━━━ Task material
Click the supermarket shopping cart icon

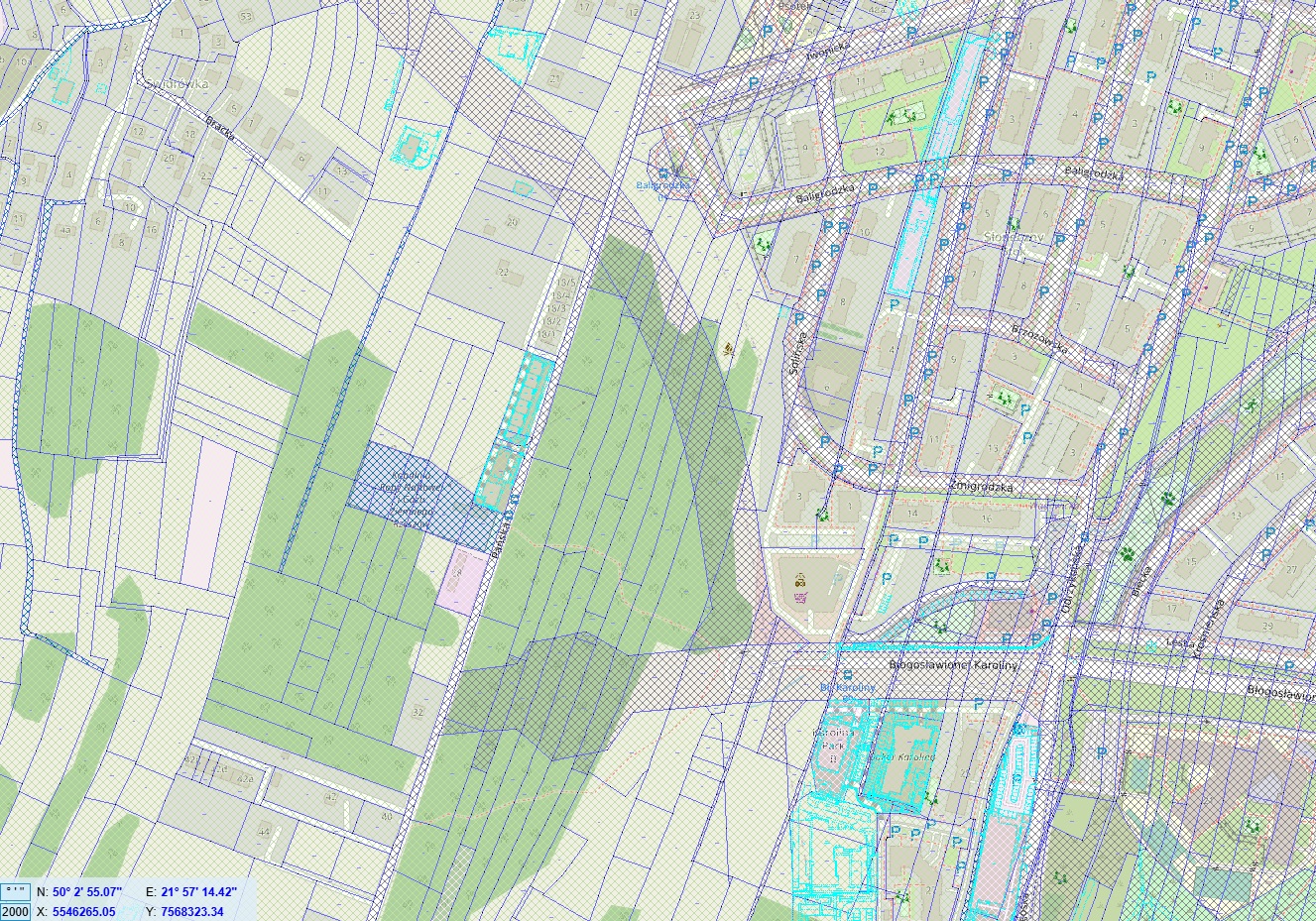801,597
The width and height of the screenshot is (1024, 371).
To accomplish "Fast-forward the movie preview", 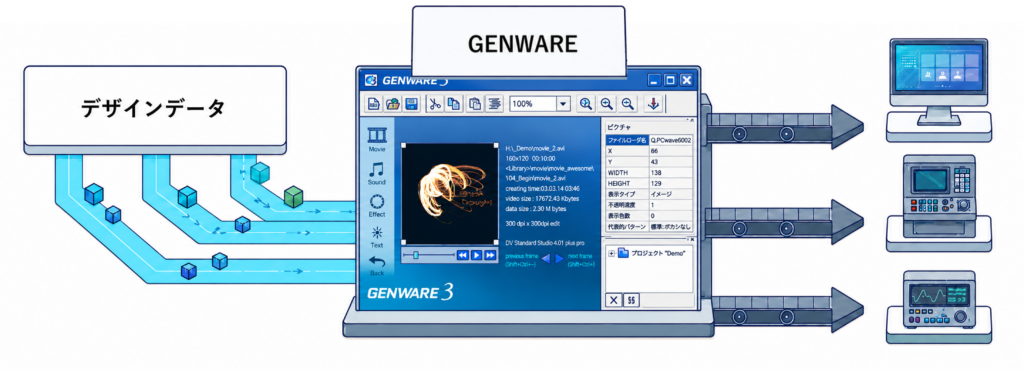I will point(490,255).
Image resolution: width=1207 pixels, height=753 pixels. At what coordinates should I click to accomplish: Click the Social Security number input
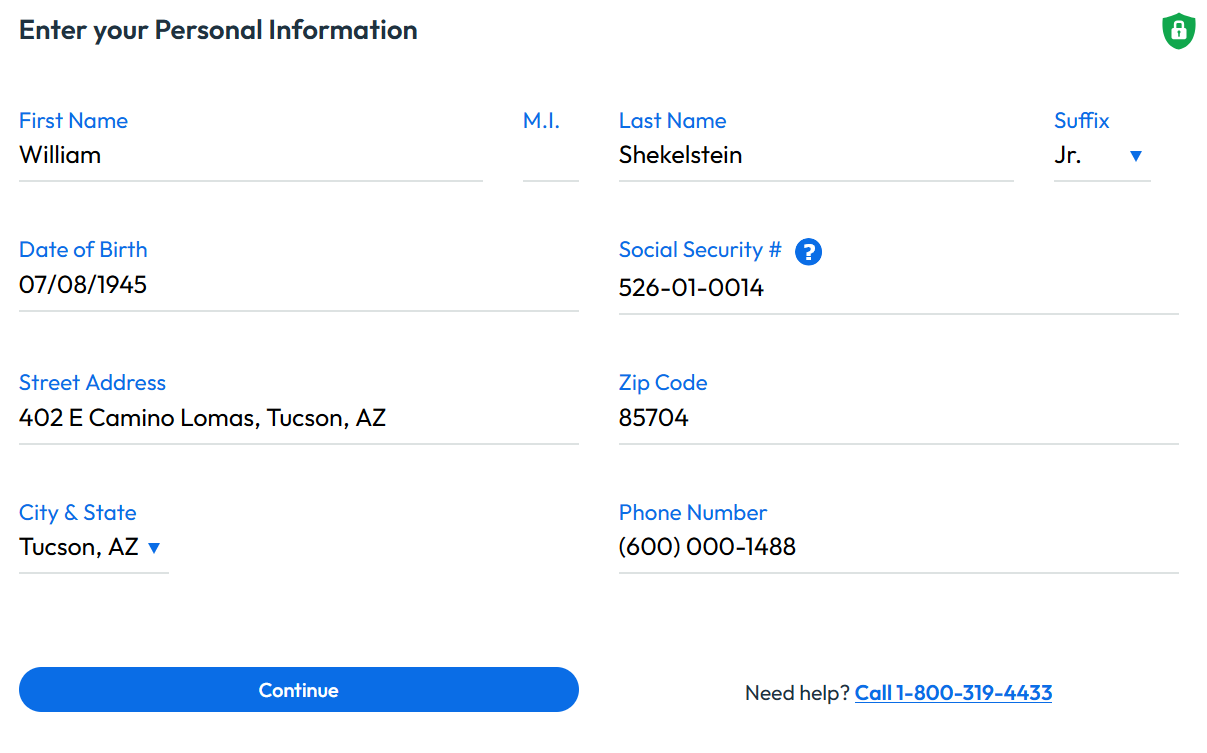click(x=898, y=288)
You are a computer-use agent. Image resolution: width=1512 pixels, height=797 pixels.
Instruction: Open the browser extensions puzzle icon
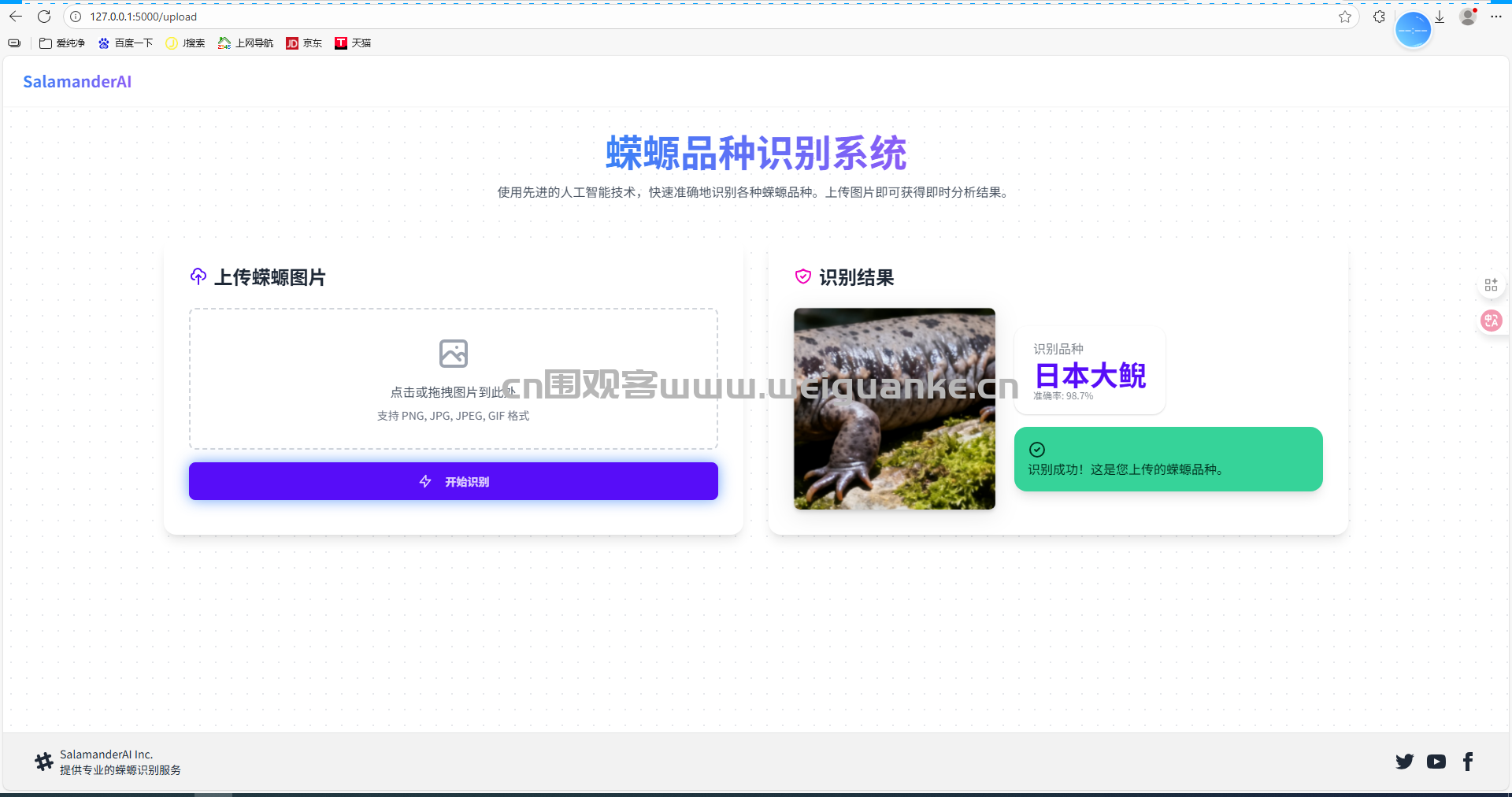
━━━━━━
No pictures belong in the output. It should reproduce exactly the lines from the one containing "Image resolution: width=1207" through the end of the data, both ends included.

= Result for this task =
Image resolution: width=1207 pixels, height=753 pixels. At what coordinates should I click to accomplish: Click the Social Security number input
click(x=898, y=288)
You are a computer-use agent. Image resolution: width=1512 pixels, height=797 pixels.
Instruction: Open the browser extensions puzzle icon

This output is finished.